REQUIRED WORK ▸
• A. In the exhibition announcement, answer these three questions, one per line:
(i) On what day and date does "Here and There" open?
(ii) What topics does the exhibition explore?
(iii) Which city does Jin Lee live in?
• B. Which topics does the exhibition announcement say are explored through images of varied landscapes? List all of them.
• C. Carry on with the "Here and There" exhibition announcement from the point where it stops.

On Saturday, January 19, Crooked Tree Arts Center opens “Here and There,” a photographic exhibition showcasing the work of photographers Jin Lee, Larson Shindelman, and Regan Golden.
An invitational exhibition, “Here and There” considers themes of place in time through three unique bodies of photographic work. Cameras have long been used to capture and preserve the world around us; the artists included in this exhibition photograph their surroundings in order to tell unique, personal, and unexpected narratives. Topics such as privacy, technology, beauty, and the environment are explored in this exhibition through images of varied landscapes.
Self-described as an artist “working with the heroic and sublime subjects of landscape art ... within everyday situations,” Jin Lee’s photography strives to capture the ways a familiar place can provide a framework for one’s life, while still providing a powerful sense of wonder and discovery. Her photographs are, in part, a highly personal investigation of Chicago, the city where she lives, and the surrounding natural environments. Her work also explores the possibility of transposing the sublime onto a more intimate scale. “My goal is to develop a sustained relationship and a connection to the place I live by paying attention to and photographing particular things over and over again,” said Lee. Selections from Lee’s “Great Water” series, a series exploring the “various states and moods” of the lake, will be on display.

PROVIDED MATERIAL ▸
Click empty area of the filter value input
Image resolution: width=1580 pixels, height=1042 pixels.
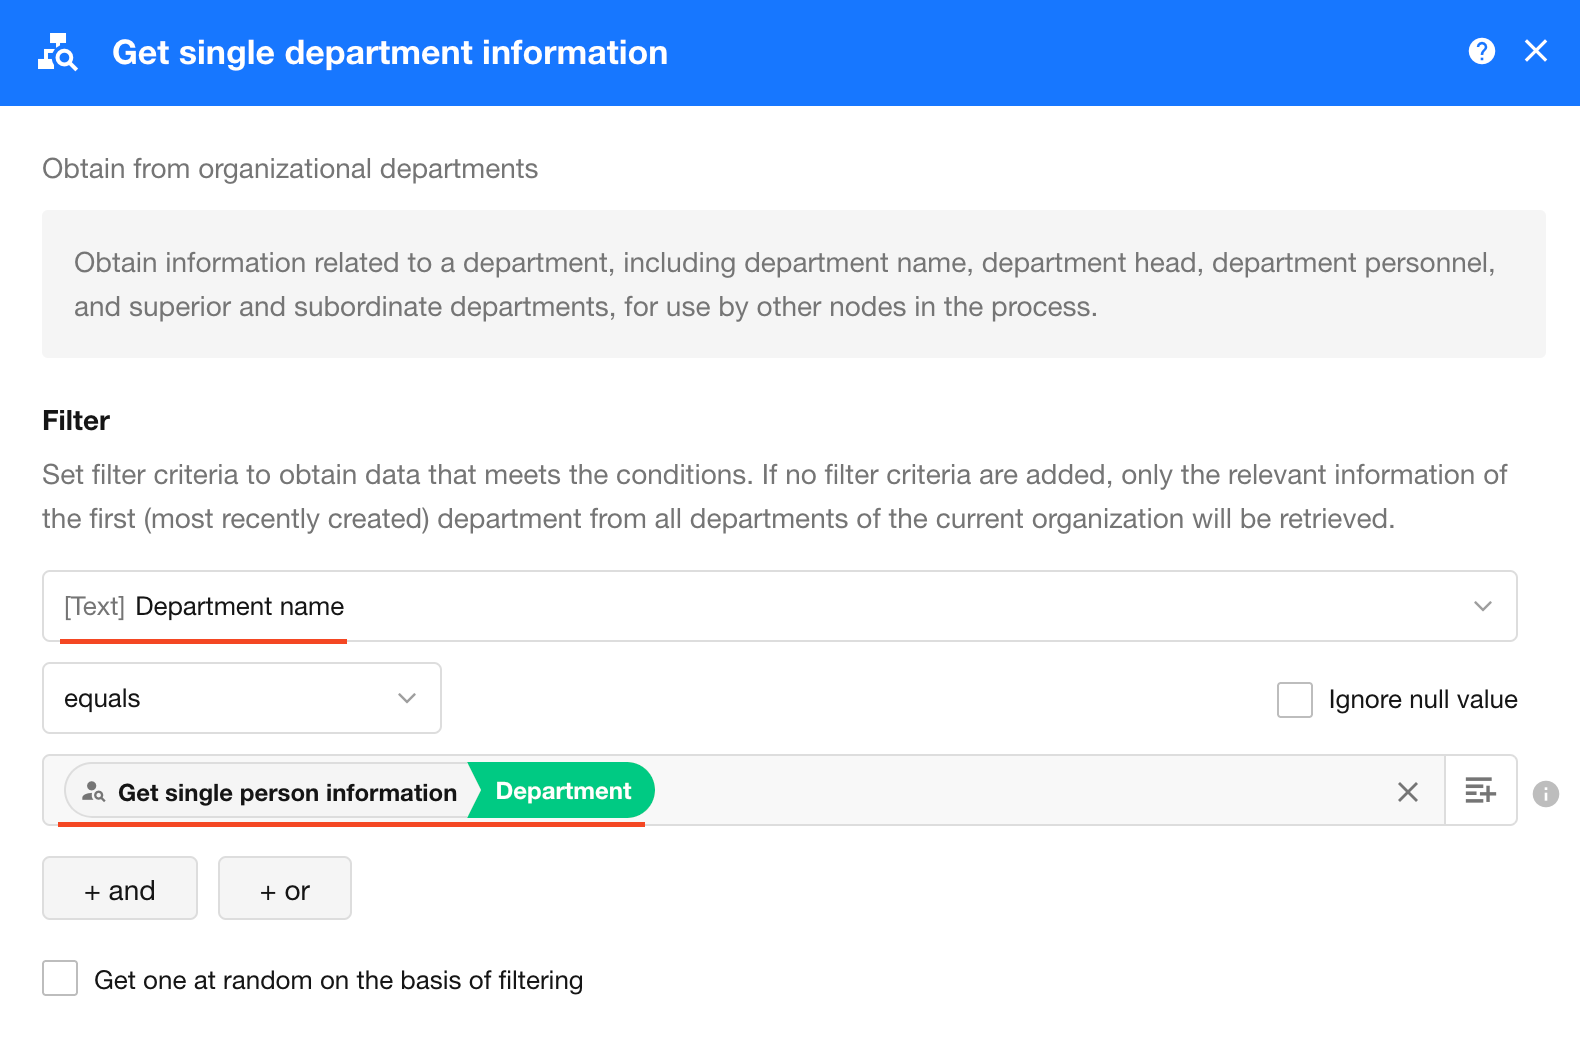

OUTPUTS IN ORDER ▸
• A.
(i) Saturday, January 19
(ii) Privacy, technology, beauty, and the environment
(iii) Chicago

• B.
- privacy
- technology
- beauty
- the environment

• C.
Lee holds a BA from Wellesley College and an MFA from the School of the Art Institute of Chicago. Currently an associate professor of photography at Illinois State University, Lee’s work is part of the collections of the Art Institute of Chicago and the Los Angeles County Museum of Art, and she has exhibited across the U.S., Europe, and Korea.
Larson Shindelman, the creative collaboration of photographers Nate Larson and Marni Shindelman, has been producing collaborative work for solo exhibitions and site-specific projects for the last ten years. Selections from their “Geolocation” series will be on display. In this series, Larson and Shindelman scavenge Twitter feeds to find geotagged tweets. They then travel to the tagged location and photograph what they find. The resulting images explore ideas of privacy and intimacy in an increasingly digital world.
Nate Larson holds an MFA from Ohio State University and is a current faculty member at the Maryland Institute College of Art (MICA). Marni Shindelman holds an MFA from the University of Florida and is a currently faculty member in the Lamar Dodd School of Art at the University of Georgia. Larson Shindelman have exhibited their work throughout the U.S. and abroad, with site-specific projects having occurred in New York, Indiana, Georgia, California, Florida, and internationally, in New Brunswick, the U.K., and Russia. Their work is also in many institutional and private collections.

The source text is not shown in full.